--- Start Text passage ---

The ancient lot was the means used to assign each priest his specific duty. Among the priests in the course of Abijah, Zacharias was chosen by lot to burn incense. This was the most solemn part of the daily Temple worship.FN At the altar, he was met by Gabriel, an angelic messenger, with the news that he was going to be a daddy! For their entire married lives they tried to have a baby, but to avail. Elizabeth was barren. Now that she was old, she was definitely beyond her child-bearing years! So for an old man who's wanted children all his life, this news from an angel was really, really, good news!

More than that, his son would be the forerunner of the coming Lord (Malachi 4:5-6). His job would be to prepare the hearts of the people and turn them to the Lord.

If Messiah's forerunner was on his way, then that could only mean one thing: Messiah himself was soon to appear! The Jewish Hope of the Ages was finally coming! And in their lifetime! This was really, really good news for the Jews who longed to see Messiah come.

Unfortunately, Zacharias didn't believe a word of what the angel said. Granted, the news of Messiah coming and his son being the Messiah's forerunner must have gone over the priest's aged head. He was mired in the incredible news that he was going to be a daddy. He just couldn't see how that could possibly happen! Like so many in our day, some news are just too good to be true. Like Zacharias, we find ourselves unable, or unwilling, to believe some really incredible, fantastic, news.

Struck with speechlessness for his unbelief, Zacharias emerged from the Holy Place, unable to pronounce the customary blessing and benediction upon the people.FN The unusual length of time in the Holy Place, coupled with Zacharias’ speechlessness, told the people that something unusual happened to him in the Holy Place. More than that, something more unusual was about to happen. What could it be?




Luke 1:26-38, And in the sixth month the angel Gabriel was sent from God unto a city of Galilee, named Nazareth,FN (27) To a virgin espoused to a man whose name was Joseph, of the house of David; and the virgin’s name was Mary. (28) And the angel came in unto her, and said, Hail, thou that art highly favoured, the Lord is with thee: blessed art thou among women.

--- End Text passage ---
--- Start Given data ---

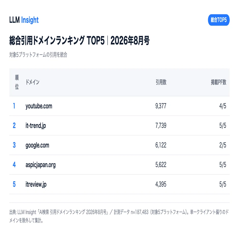This screenshot has width=239, height=239.
Task: Click the ドメイン column header
Action: 33,82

--- End Given data ---

→ Set exercise 1: Return the stretch from "The ancient lot" through "to the Lord." in the passage about Zacharias, copied word for word.
→ Set exercise 2: In the passage about Zacharias, what duty was Zacharias chosen by lot to perform?

→ Written solution 1:
The ancient lot was the means used to assign each priest his specific duty. Among the priests in the course of Abijah, Zacharias was chosen by lot to burn incense. This was the most solemn part of the daily Temple worship.FN At the altar, he was met by Gabriel, an angelic messenger, with the news that he was going to be a daddy! For their entire married lives they tried to have a baby, but to avail. Elizabeth was barren. Now that she was old, she was definitely beyond her child-bearing years! So for an old man who's wanted children all his life, this news from an angel was really, really, good news!

More than that, his son would be the forerunner of the coming Lord (Malachi 4:5-6). His job would be to prepare the hearts of the people and turn them to the Lord.

→ Written solution 2: Burning incense.